If none of those bite you, keep Eagle — seriously. If they do, here’s the honest landscape.
What to look for
Match the tool to the actual gap. The questions that matter: Does it sync without you babysitting a shared folder? Is there a real phone app with share-sheet saving? Does it keep tags-and-search as the organizing model (the thing Eagle got right)? And what does “free” actually cover — enough items to live in it, or a teaser cap?
The real options
Kelu — closest to “Eagle, but cloud-native.” A tag-first library for screenshots, references, and images with built-in sync across iPhone, Mac, and the web, and share-sheet capture from the phone. Free for your first 2,500 items — enough to move a real collection, not a demo. The trade-off: it’s focused on images and references, not Eagle’s everything-bucket of fonts, audio, and project files.
Raindrop.io — the default recommendation in every bookmarking thread, and deservedly: unlimited bookmarks free, all devices, solid apps. But it’s built around links. If your library is mostly screenshots and image files rather than saved webpages, you’re using a bookmark manager against the grain.
Karakeep / TagStudio (open-source) — for self-hosters. Karakeep is the closest open-source feature match with local-AI tagging; TagStudio is a young local-first tagger. You trade setup and maintenance for control. No polished mobile capture on either yet.
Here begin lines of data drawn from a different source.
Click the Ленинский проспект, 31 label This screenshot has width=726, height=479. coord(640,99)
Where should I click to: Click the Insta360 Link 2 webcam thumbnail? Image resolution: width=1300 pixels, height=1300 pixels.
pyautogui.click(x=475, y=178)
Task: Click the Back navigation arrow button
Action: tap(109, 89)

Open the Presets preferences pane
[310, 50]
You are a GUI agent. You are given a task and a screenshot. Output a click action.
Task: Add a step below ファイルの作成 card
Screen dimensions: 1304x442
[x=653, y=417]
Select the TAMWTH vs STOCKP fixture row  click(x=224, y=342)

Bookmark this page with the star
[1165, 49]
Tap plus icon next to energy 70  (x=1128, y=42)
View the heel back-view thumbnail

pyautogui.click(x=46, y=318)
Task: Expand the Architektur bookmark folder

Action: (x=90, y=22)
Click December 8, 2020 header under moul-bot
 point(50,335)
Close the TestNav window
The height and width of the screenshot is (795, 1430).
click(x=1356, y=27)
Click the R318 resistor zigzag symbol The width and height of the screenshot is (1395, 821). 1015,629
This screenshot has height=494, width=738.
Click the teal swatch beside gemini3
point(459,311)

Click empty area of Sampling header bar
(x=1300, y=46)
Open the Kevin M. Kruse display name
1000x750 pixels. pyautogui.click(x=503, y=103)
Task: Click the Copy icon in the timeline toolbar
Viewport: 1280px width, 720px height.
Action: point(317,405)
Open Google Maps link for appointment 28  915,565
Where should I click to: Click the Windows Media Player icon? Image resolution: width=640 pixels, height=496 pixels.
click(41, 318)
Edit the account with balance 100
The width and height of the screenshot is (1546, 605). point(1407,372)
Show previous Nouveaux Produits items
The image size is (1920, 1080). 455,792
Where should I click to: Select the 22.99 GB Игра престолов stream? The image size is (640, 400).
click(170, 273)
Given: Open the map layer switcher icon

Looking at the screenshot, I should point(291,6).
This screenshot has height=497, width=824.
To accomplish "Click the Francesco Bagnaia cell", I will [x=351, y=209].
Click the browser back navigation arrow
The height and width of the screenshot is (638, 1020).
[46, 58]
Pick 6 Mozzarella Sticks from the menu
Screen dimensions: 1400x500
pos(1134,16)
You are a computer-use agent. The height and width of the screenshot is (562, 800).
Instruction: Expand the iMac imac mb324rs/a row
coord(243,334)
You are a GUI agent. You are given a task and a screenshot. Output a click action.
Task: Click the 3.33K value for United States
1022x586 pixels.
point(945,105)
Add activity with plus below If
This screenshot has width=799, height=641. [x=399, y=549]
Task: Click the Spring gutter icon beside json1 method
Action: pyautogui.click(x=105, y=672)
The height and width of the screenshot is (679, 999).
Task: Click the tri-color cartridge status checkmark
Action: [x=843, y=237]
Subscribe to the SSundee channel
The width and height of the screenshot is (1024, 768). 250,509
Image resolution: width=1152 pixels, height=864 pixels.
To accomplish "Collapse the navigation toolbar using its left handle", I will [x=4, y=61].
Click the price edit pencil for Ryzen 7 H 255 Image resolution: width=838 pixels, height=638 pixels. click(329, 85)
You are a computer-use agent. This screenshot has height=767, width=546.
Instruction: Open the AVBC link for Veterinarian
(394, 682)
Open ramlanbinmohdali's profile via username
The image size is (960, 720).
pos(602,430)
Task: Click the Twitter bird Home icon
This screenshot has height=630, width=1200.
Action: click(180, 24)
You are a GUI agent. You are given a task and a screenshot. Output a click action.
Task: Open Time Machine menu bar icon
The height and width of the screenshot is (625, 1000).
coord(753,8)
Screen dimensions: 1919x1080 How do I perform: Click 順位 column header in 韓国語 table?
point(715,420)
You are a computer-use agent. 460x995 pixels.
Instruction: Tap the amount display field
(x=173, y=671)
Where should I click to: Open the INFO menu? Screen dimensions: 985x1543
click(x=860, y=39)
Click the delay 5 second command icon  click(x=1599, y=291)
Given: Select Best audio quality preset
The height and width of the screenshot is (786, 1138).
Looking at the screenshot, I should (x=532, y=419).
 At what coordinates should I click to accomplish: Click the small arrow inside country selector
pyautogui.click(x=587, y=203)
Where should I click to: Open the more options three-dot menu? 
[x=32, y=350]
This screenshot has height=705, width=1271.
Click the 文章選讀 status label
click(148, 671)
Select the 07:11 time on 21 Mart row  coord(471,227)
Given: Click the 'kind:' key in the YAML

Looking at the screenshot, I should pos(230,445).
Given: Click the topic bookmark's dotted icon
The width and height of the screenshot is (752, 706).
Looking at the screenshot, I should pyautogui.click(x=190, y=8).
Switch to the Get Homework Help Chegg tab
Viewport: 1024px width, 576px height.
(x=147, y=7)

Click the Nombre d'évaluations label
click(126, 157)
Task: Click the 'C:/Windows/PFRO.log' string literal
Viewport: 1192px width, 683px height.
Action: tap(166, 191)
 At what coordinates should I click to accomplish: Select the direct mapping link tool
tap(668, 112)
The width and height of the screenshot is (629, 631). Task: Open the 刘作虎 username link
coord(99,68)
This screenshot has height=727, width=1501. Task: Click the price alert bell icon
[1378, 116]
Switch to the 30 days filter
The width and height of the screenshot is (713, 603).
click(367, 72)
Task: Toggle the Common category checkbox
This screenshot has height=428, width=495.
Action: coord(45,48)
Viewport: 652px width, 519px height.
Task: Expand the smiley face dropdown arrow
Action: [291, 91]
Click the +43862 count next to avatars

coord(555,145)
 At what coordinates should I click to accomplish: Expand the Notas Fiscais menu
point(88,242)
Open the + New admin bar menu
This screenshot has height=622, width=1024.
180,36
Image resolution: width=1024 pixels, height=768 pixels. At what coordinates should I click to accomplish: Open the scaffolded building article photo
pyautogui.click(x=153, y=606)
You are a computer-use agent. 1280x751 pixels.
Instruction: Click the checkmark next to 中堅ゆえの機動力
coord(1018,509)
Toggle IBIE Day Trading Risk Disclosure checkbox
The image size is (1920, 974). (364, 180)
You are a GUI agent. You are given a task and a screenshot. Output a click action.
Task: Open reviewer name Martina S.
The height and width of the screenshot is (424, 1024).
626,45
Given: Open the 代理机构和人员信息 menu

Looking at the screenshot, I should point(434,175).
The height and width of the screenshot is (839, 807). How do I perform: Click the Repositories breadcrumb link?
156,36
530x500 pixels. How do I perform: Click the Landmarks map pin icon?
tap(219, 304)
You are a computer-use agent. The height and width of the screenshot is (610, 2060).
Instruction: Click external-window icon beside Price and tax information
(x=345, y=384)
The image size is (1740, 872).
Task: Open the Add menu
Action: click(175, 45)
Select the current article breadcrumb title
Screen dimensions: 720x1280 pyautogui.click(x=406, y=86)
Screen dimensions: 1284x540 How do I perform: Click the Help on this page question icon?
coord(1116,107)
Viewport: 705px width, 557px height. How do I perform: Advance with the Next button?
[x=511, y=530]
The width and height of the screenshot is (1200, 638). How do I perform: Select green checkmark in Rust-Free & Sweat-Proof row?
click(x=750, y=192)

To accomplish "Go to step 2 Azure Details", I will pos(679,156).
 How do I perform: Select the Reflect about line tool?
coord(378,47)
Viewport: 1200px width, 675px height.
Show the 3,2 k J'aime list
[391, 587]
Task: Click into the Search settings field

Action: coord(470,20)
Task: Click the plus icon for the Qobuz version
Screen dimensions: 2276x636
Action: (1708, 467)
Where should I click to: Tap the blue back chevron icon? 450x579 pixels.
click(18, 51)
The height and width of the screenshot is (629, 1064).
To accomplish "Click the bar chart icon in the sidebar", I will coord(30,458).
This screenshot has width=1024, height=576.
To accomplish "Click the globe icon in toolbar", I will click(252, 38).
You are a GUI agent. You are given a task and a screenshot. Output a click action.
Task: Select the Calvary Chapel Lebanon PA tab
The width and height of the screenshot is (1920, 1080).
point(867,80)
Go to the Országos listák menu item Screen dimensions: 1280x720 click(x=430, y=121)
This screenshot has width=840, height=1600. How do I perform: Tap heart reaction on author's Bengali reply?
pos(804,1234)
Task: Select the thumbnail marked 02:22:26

PureRef — often named in these threads, but it’s a reference board, not a library, and it shares Eagle’s core limitation (local desktop files, no sync). If that’s your world, see the PureRef alternative that syncs.
How they compare
| Eagle | Kelu | Raindrop | Karakeep | |
|---|---|---|---|---|
| Cloud sync | ❌ DIY via Dropbox | ✅ Built in | ✅ | ✅ Self-hosted |
| iPhone capture | ❌ | ✅ Share sheet | ✅ | Partial |
| Image-first model | ✅ | ✅ | ❌ Link-first | Partial |
| Free tier | ❌ $34.95 one-time | ✅ 2,500 items | ✅ Unlimited links | ✅ (your server) |
| Formats beyond images | ✅ Very broad | ❌ | ❌ | Partial |
Where Kelu fits
We’re the maker of Kelu, so weight this accordingly — but the pitch is exactly the gap this article is about: the same tagged library on your iPhone, Mac, and the web, synced automatically, fed from the share sheet, with the first 2,500 items free. If Eagle’s tags-and-search model already fits your head, Kelu will feel familiar — minus the shared-folder babysitting. The full side-by-side lives at kelu.app/eagle-alternative.
Bottom line
- Stay with Eagle if you work on one desktop and collect many file types.
- Kelu if your references start on your phone and you want tags + sync without setup.
- Raindrop if you save links more than images.
- Karakeep if you want open-source and run your own server.
And whichever you pick, the organizing model matters more than the app: tags, not folders.